In this article, however, I’d like to focus on a much simpler example. One that seems to cause no trouble to the optimiser because all joined tables are from the “log database” only. Let’s use the following setup:
-- This is the database link
CREATE PUBLIC DATABASE LINK LOOPBACK
CONNECT TO TEST IDENTIFIED BY TEST
USING 'ORCLCDB';
-- Just making sure we get all statistics in execution plans
ALTER SESSION SET statistics_level = ALL;
And then, create this schema:
CREATE TABLE t (
a INT NOT NULL,
b INT NOT NULL,
CONSTRAINT pk_t PRIMARY KEY (a)
);
CREATE TABLE u (
a INT NOT NULL,
b INT NOT NULL,
CONSTRAINT pk_u PRIMARY KEY (a)

**Supplied material**
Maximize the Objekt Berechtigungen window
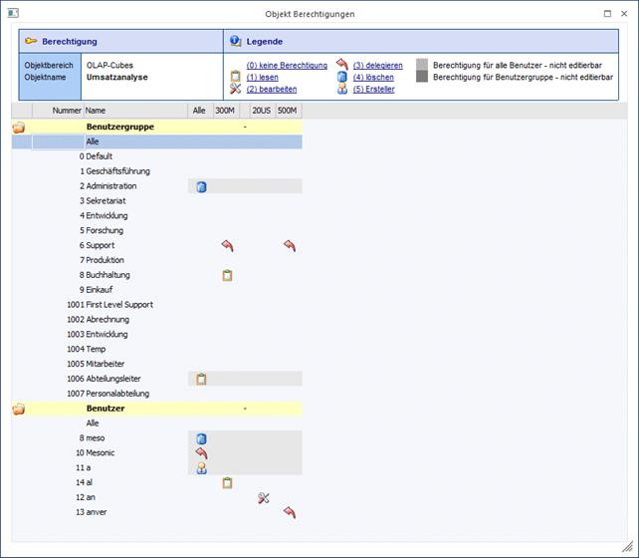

**Work instructions**
(a) Copy the text of the database link excerpt above between "In this article, however, I’d" and "pk_t PRIMARY KEY (a)", inclusive.
(b) Sum up the database link excerpt in two sentences.
(c) Translate this sentence from the database link excerpt into Spanish: "In this article, however, I’d like to focus on a much simpler example."

**Task-by-task answers**
(a)
In this article, however, I’d like to focus on a much simpler example. One that seems to cause no trouble to the optimiser because all joined tables are from the “log database” only. Let’s use the following setup:
-- This is the database link
CREATE PUBLIC DATABASE LINK LOOPBACK
CONNECT TO TEST IDENTIFIED BY TEST
USING 'ORCLCDB';
-- Just making sure we get all statistics in execution plans
ALTER SESSION SET statistics_level = ALL;
And then, create this schema:
CREATE TABLE t (
a INT NOT NULL,
b INT NOT NULL,
CONSTRAINT pk_t PRIMARY KEY (a)

(b) The author wants to focus on a much simpler example in which all joined tables come only from the "log database," a case that seems to cause no trouble for the optimizer. The setup creates a public database link named LOOPBACK, sets the session statistics level to ALL so execution plans include all statistics, and begins a schema of tables t and u, each with non-null integer columns a and b and a primary key on a.

(c) En este artículo, sin embargo, me gustaría centrarme en un ejemplo mucho más sencillo.